Your goal: Please copy all of the entries exactly, but drop every picture.

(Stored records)

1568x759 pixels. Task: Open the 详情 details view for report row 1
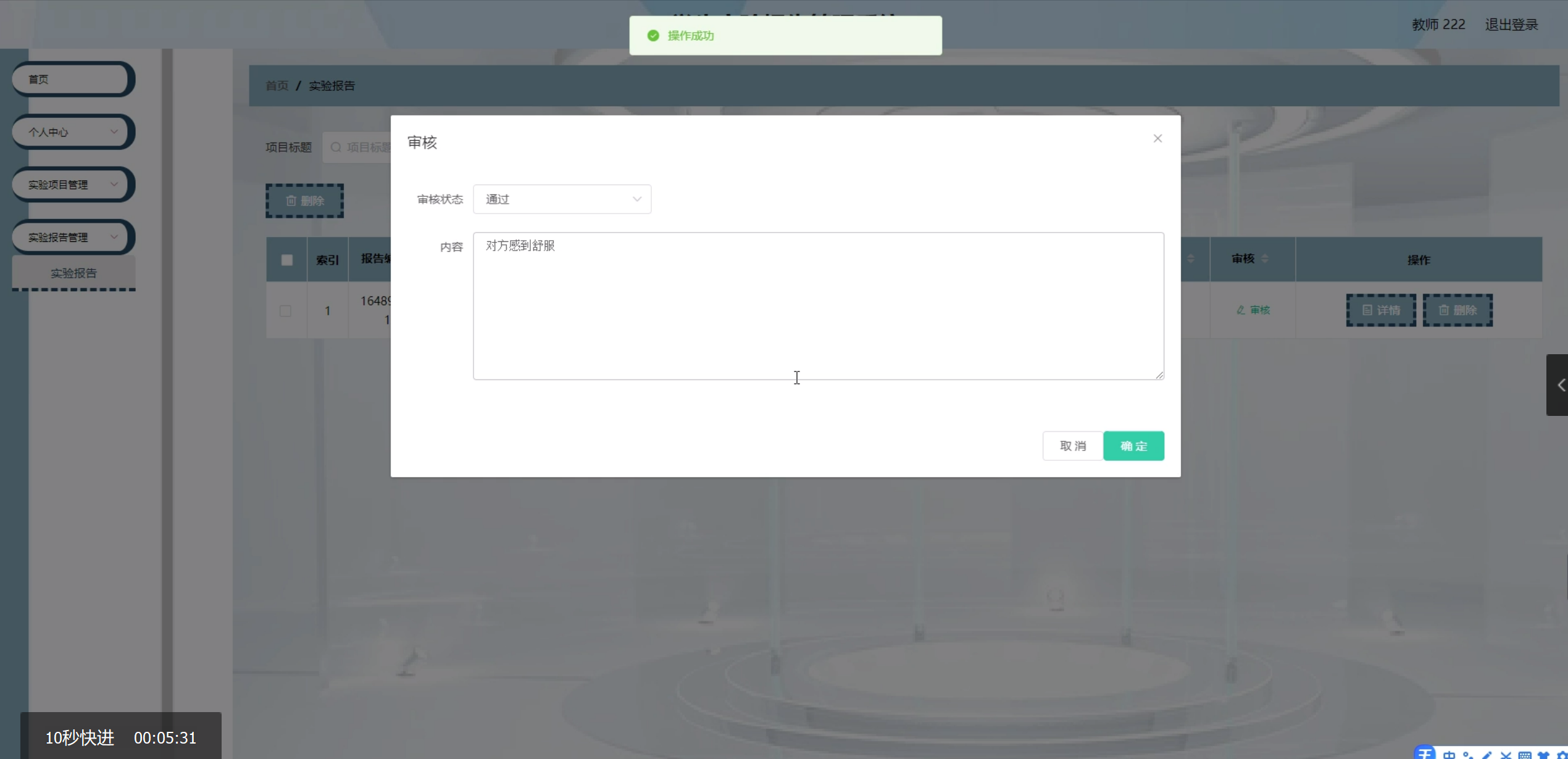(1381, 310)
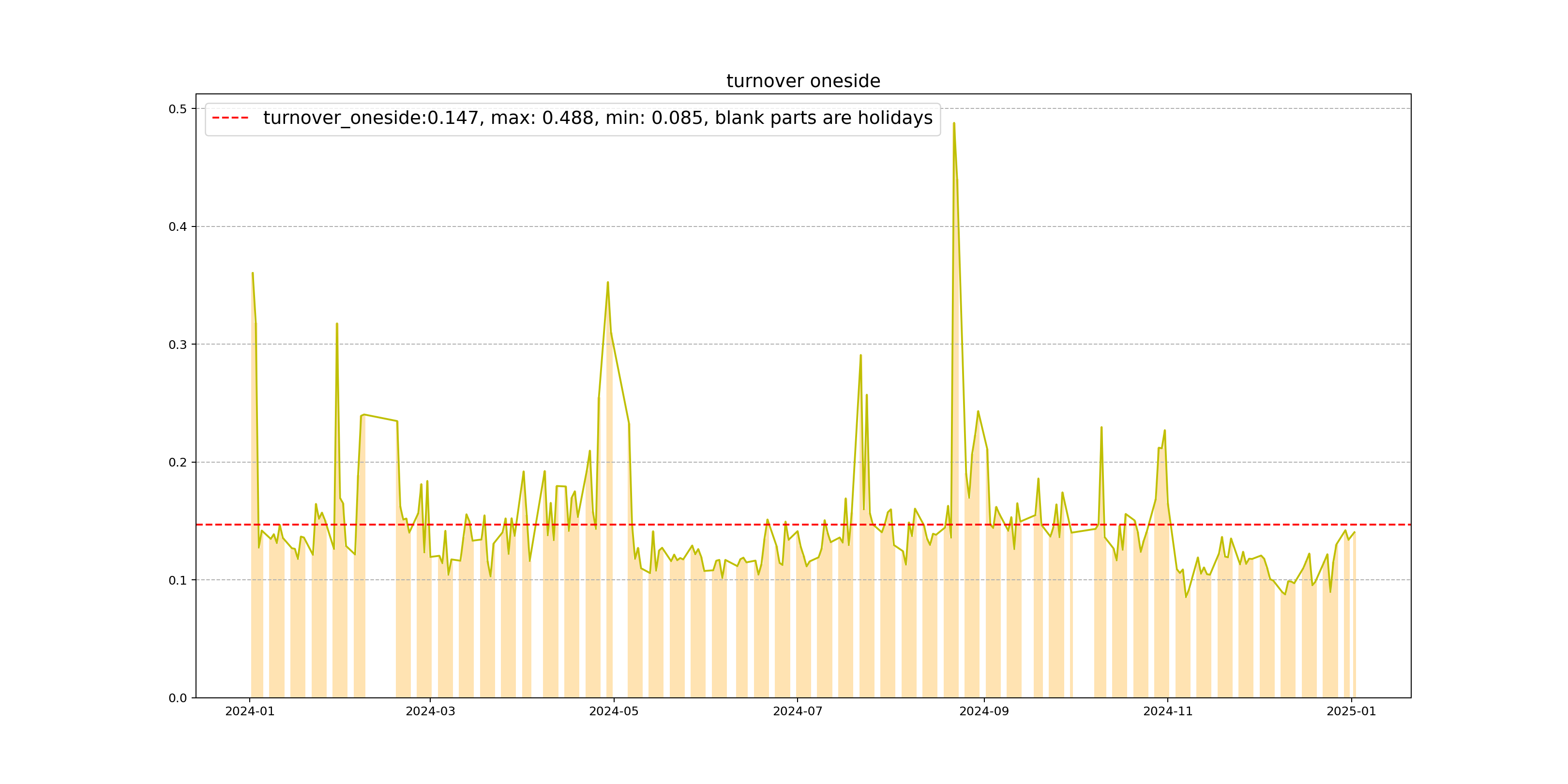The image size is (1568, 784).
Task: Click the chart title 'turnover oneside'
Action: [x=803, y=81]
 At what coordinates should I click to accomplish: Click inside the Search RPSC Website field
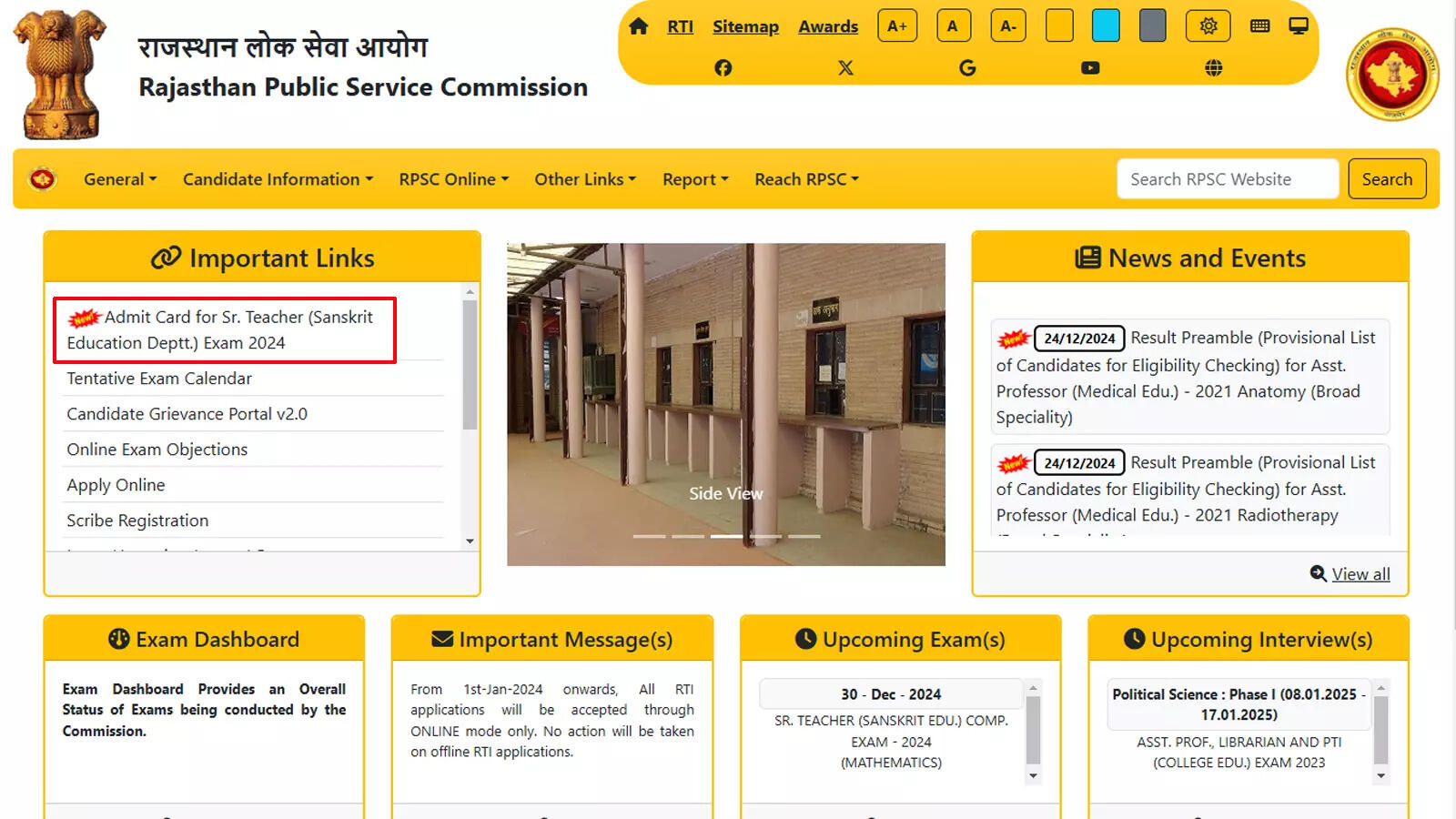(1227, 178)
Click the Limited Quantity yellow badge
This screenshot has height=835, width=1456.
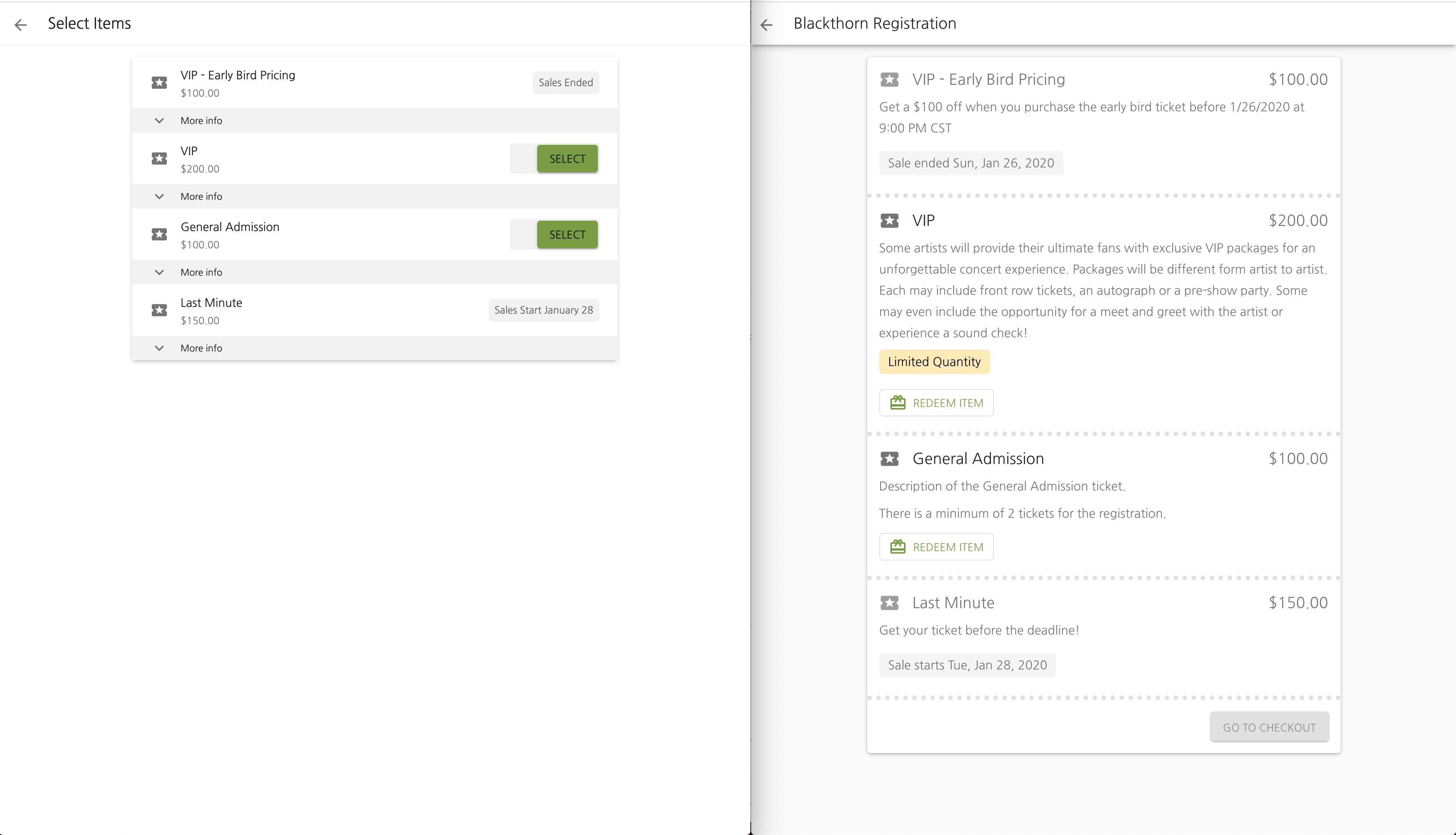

Response below:
1568x759 pixels. Task: Open the 详情 details view for report row 1
(1381, 310)
The image size is (1568, 784).
Task: Click the chart title 'turnover oneside'
Action: [x=803, y=81]
 At what coordinates should I click to accomplish: Click inside the Search RPSC Website field
(1227, 178)
Click the Limited Quantity yellow badge
This screenshot has height=835, width=1456.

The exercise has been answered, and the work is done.